Individuals and communities around the globe are more connected to each other than ever before. Information and money are rapidly transmitted intra- and internationally, goods and services produced in one part of the world are increasingly available universally, and international travel and communication is routine. Advancing technology and leaps of progress in engineering have effectively resulted in a minimised world. Depending on political standpoint, this increasingly interconnected global marketplace either represents an enormous achievement for mankind, or a potentially devastating progression into the twenty-first century. Meetings of bodies such as G8, the International Monetary Fund and the World Bank often generate large demonstrations, as witnessed in Prague in September, 2000, organised by Prague-based International Campaign against Globalization.
Tourism comprises around 5 per cent of the world’s GDP (gross domestic product), and over 200 hundred million people are employed in some form of travel and tourism worldwide (Frangialli, 2001). International tourism is a major export; indeed, in over 150 countries, representing eighty percent of nations worldwide, tourism is one of the five top export earners. In more than sixty countries, tourism is the number one export, and in the Czech Republic tourism accounts for 7 per cent of overall exports and over 40 per cent of service exports (Eyal, 2003). With nationals of 45 countries spending an average of 1 billion euros annually while travelling abroad, including Germans who spend over 50 billion euros and the Dutch who expend almost 14 billion euros, inbound and domestic tourism is increasingly viewed as a reliable and predominant means of national development.

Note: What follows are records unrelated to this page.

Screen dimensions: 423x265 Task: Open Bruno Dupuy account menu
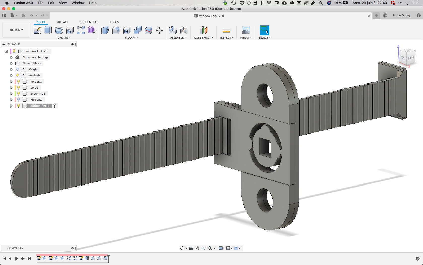[402, 15]
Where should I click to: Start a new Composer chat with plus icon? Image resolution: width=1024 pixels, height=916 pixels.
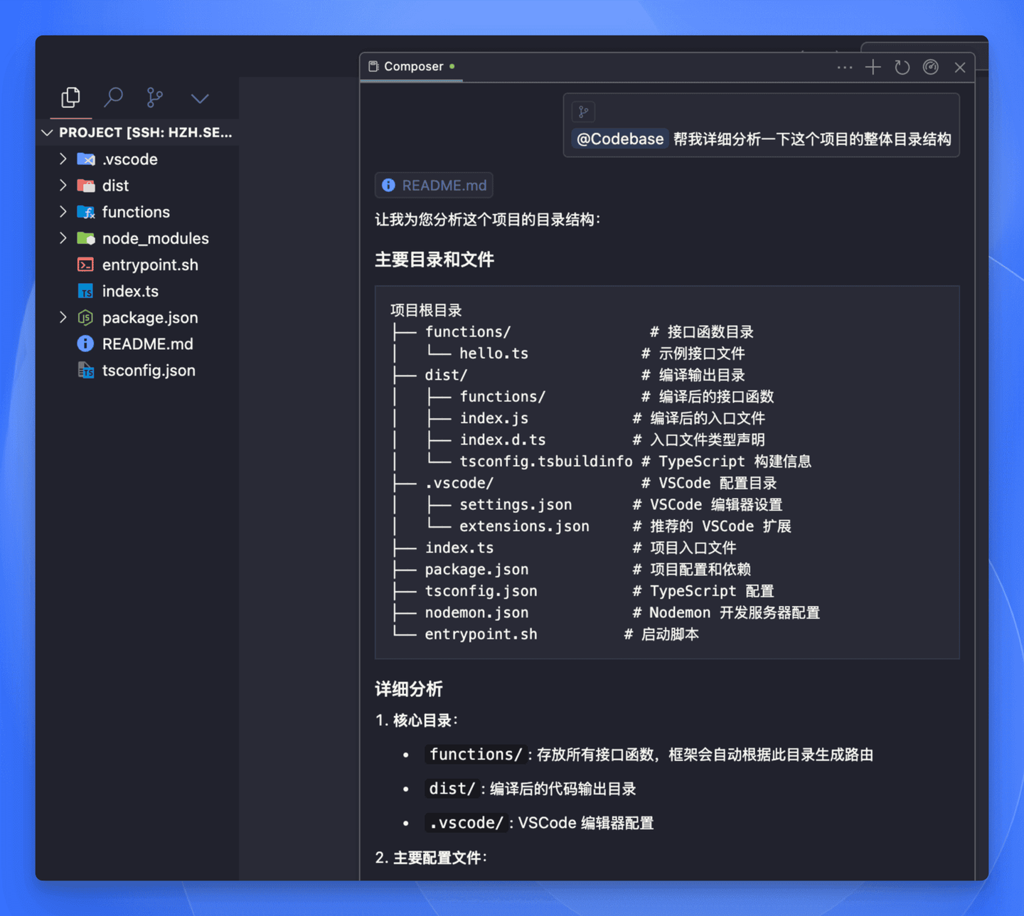(x=873, y=67)
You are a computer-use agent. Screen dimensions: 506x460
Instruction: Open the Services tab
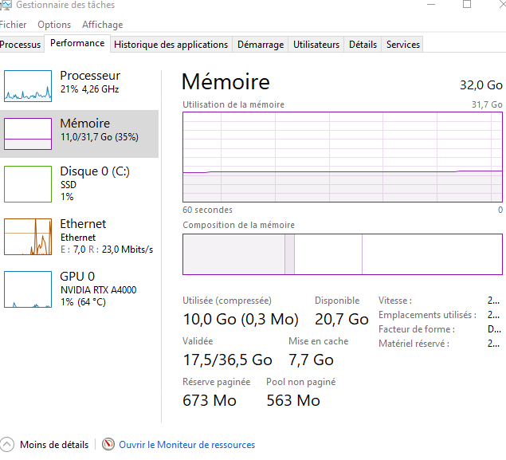point(402,45)
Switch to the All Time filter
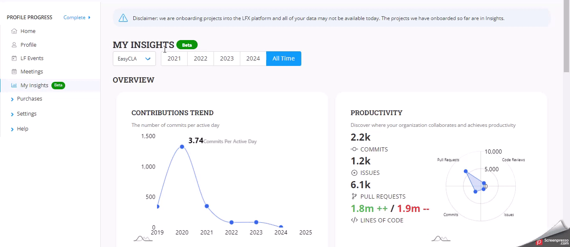Image resolution: width=570 pixels, height=247 pixels. pos(283,59)
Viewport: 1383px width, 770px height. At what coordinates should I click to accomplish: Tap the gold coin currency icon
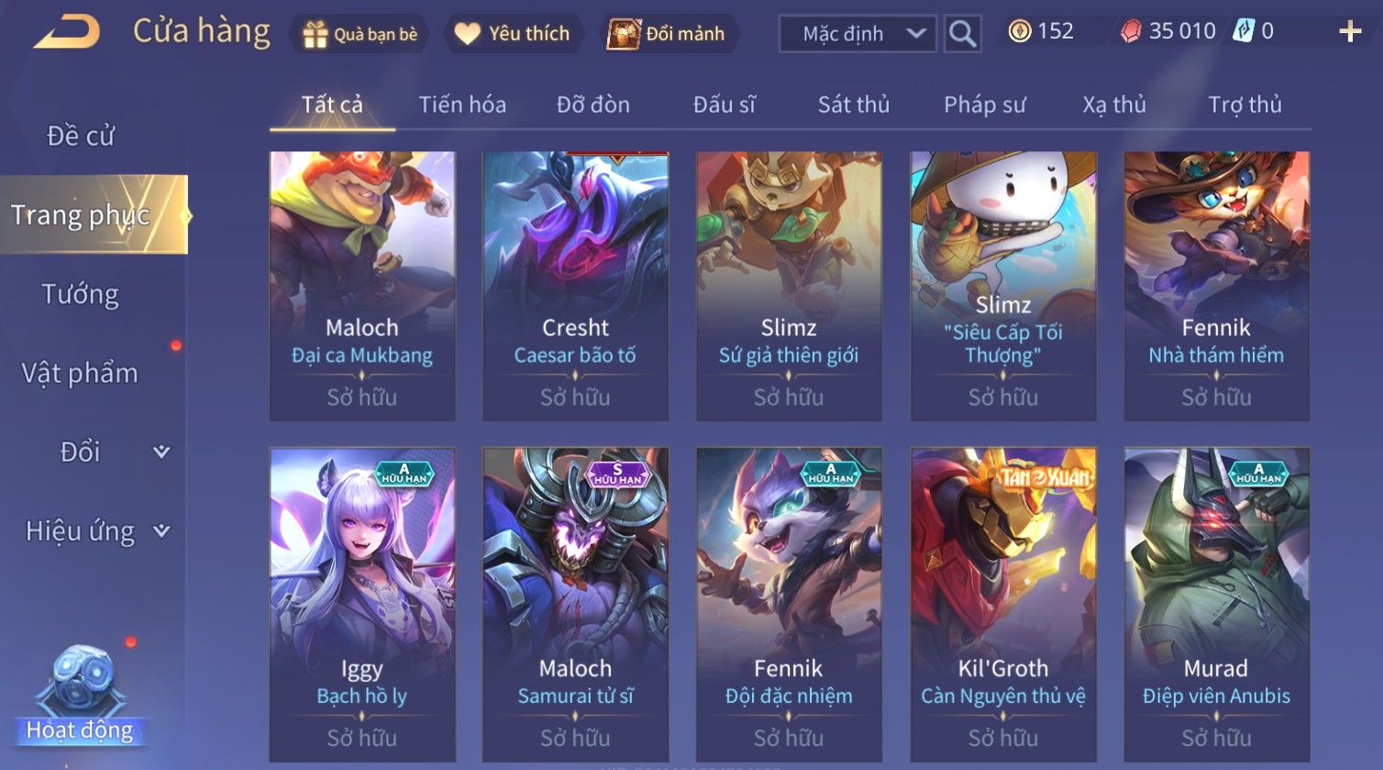(x=1019, y=31)
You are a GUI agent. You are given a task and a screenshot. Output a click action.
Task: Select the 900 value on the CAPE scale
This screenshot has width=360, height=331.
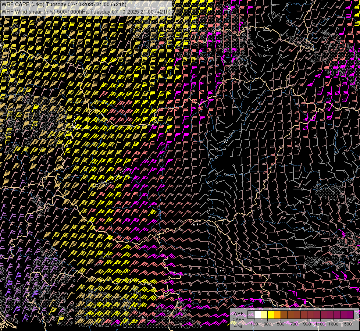coord(307,324)
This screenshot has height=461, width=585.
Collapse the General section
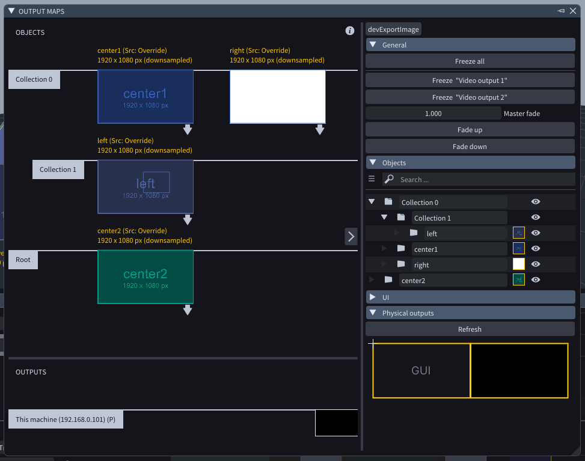(x=373, y=45)
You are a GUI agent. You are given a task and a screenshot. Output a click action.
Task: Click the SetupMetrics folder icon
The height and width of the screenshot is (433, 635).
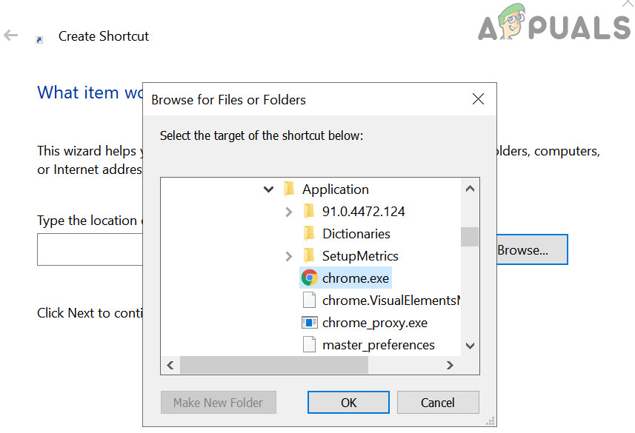(x=309, y=256)
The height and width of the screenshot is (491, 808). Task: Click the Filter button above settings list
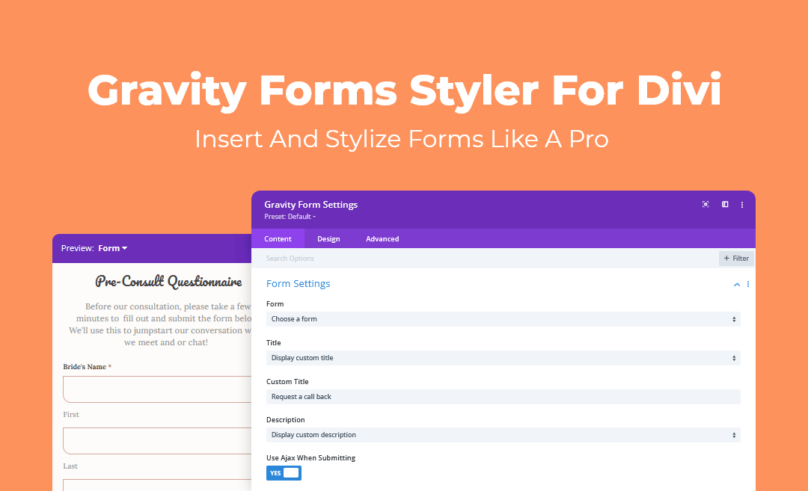point(735,258)
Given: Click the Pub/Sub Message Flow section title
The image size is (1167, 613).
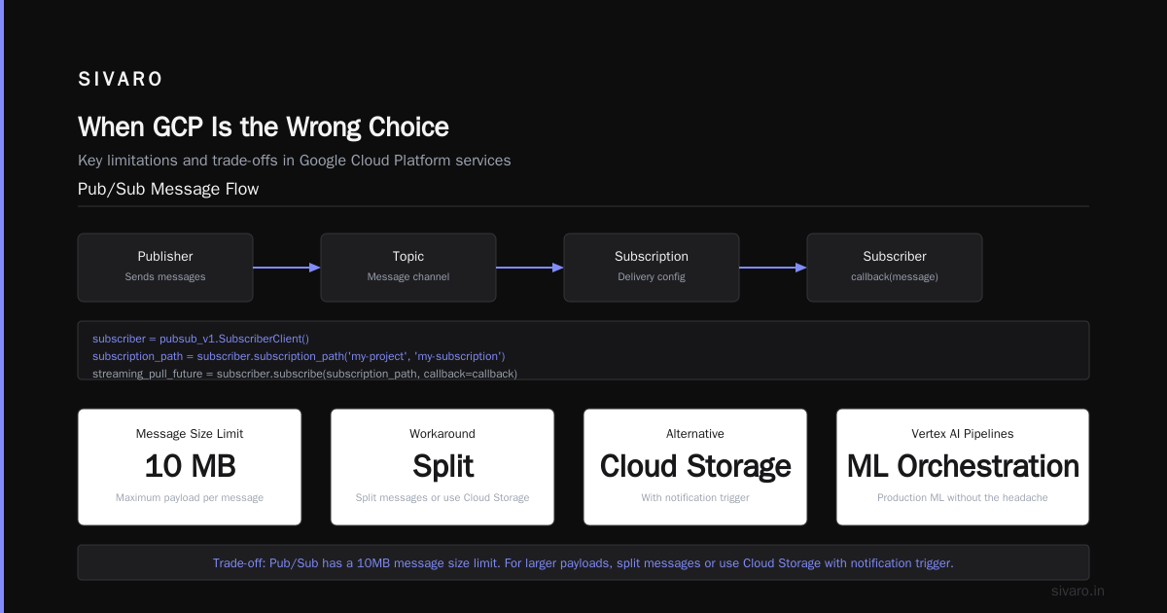Looking at the screenshot, I should coord(168,189).
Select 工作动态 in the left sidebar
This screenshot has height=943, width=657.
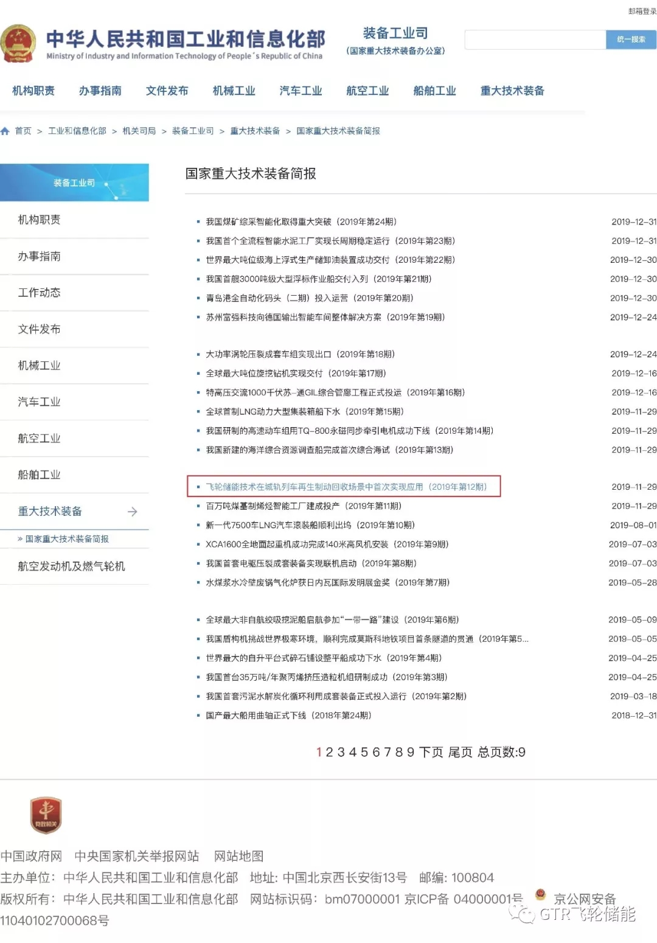pos(39,293)
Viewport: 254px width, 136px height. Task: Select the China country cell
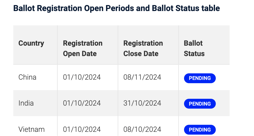click(27, 77)
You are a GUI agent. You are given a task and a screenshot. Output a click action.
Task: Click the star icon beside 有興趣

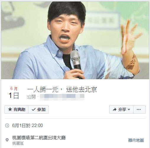tap(10, 109)
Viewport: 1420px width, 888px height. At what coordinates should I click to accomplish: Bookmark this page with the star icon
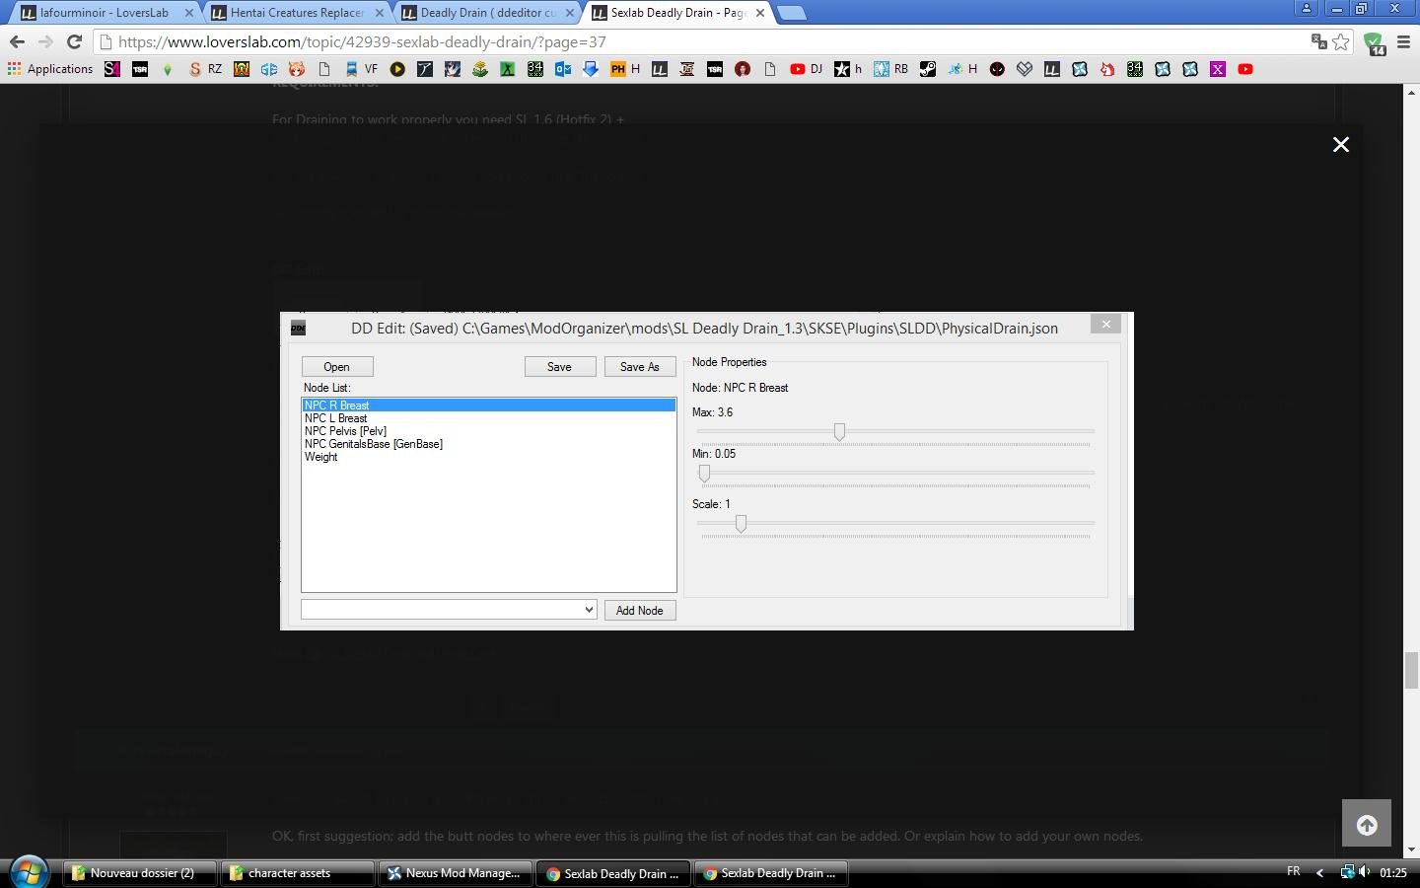pyautogui.click(x=1341, y=41)
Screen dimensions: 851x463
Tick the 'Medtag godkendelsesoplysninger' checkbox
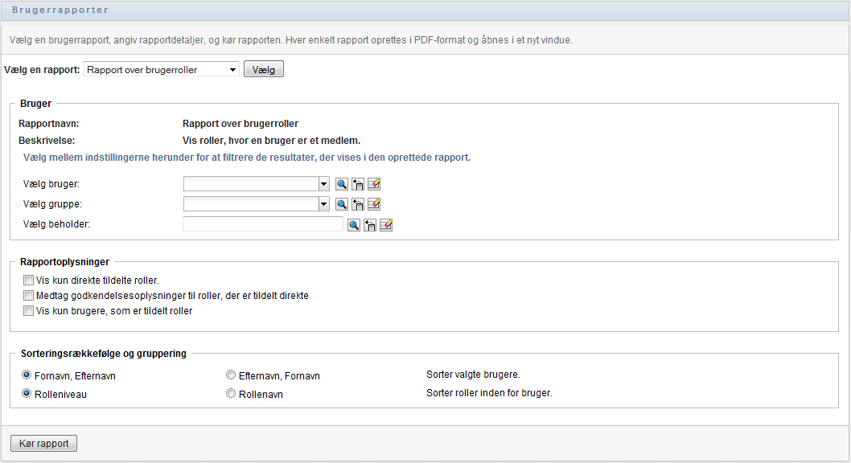29,296
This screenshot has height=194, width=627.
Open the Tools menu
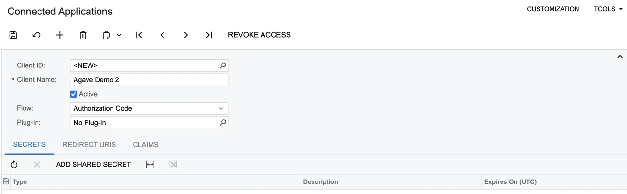click(x=608, y=9)
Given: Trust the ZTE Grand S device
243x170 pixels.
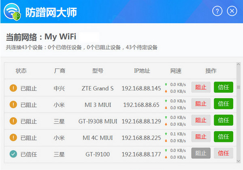Looking at the screenshot, I should tap(223, 88).

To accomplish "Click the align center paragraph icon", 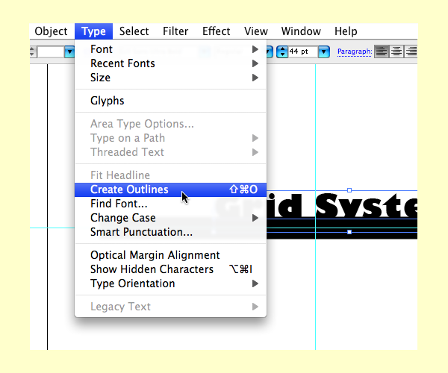I will point(396,51).
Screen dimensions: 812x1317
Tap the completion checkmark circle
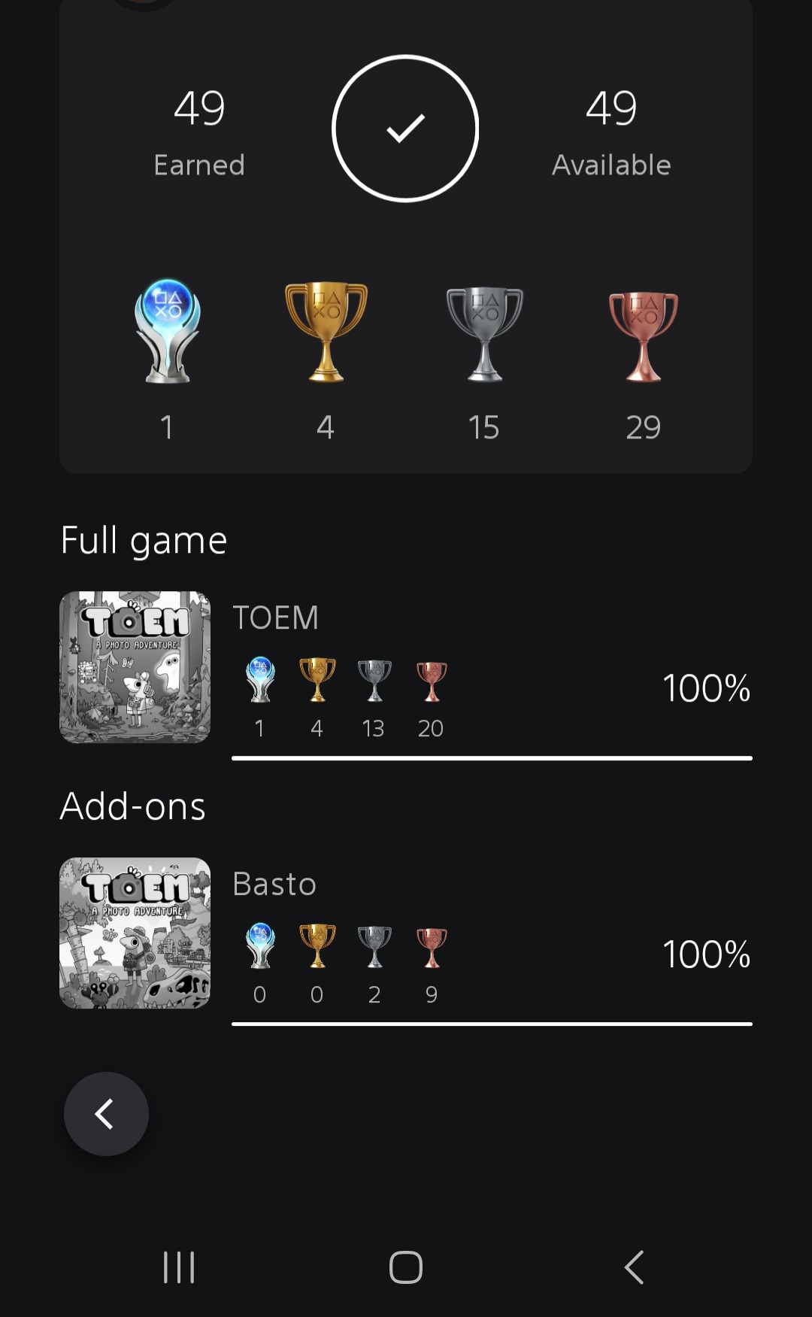click(x=405, y=129)
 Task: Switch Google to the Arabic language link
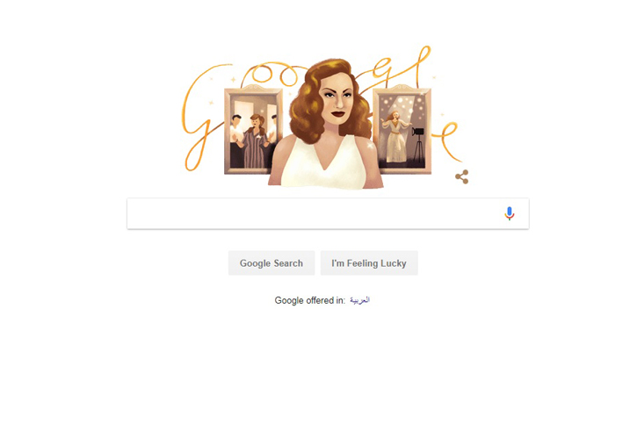click(x=359, y=300)
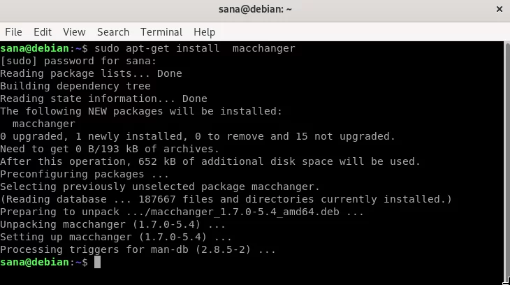Click 'Processing triggers for man-db' line
Screen dimensions: 510x285
tap(138, 249)
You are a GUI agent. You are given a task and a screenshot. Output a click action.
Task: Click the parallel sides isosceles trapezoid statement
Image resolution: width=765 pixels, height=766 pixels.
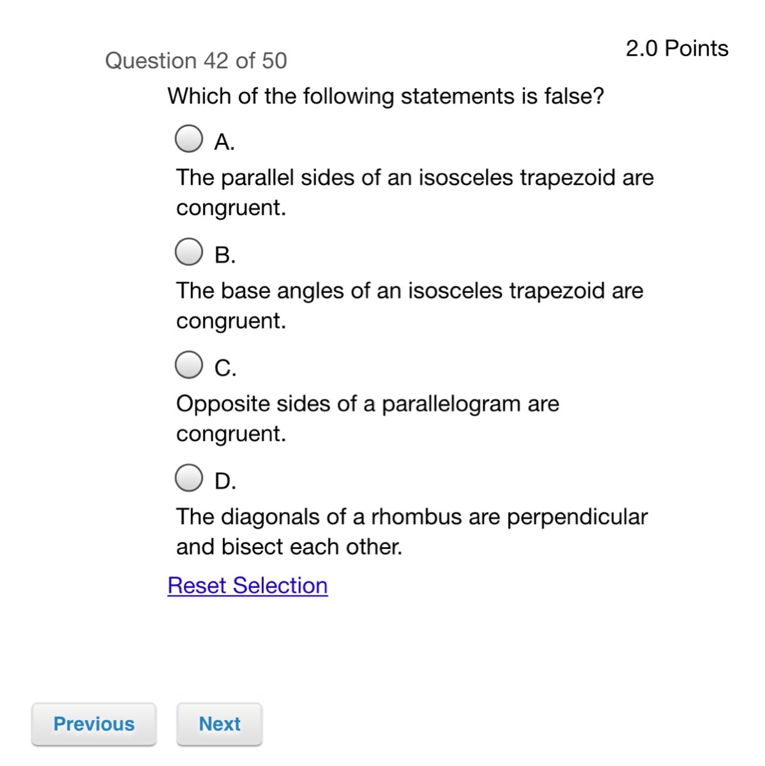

Inhabitants of the Vltava valley are first mentioned in historical documents in 500BC, following the arrival of an unnamed Celtic tribe to the area. One thousand years later, the first Slavonic tribe is referenced as settling in Bohemia. Two of the most spectacular structures have played important roles in the history of Prague: ninth-century Prague Castle, built by Prince Borivoj, and the tenth-century fortress Vysehrad, built on the rock upon the right bank of the river Vltava. Both fortresses became essential for Czech rulers throughout history; Prince Wenceslas, for example, murdered in 935AD and later canonised, valued both strongholds (Eyal, 2003).
Prague, capital city of the Czech Republik, is an intricate municipality of historical monuments depicting many artistic styles. The historical centre of Prague is situated on both banks of the river Vltava, and consists of 6 ‘quarters’, once independent cities and merged during the eighteenth century. Many museums, galleries, and historical buildings still exist in superb condition, and, in 1992, in recognition of this, Prague’s historical centre was added to the World Heritage Sites register of UNESCO (Eyal, 2003). Despite the protracted hegemony of the Austrian empire, which had instigated the decline of the Czech culture and language, the reign of Empress Maria Teresa, during the eighteenth century, allowed the Czech Republik to rediscover its history, language and ethnicity. This flourish of Czech national pride continued until Czech independence in 1918, and was responsible for the construction of many extravagant public buildings and the restoration of old traditions.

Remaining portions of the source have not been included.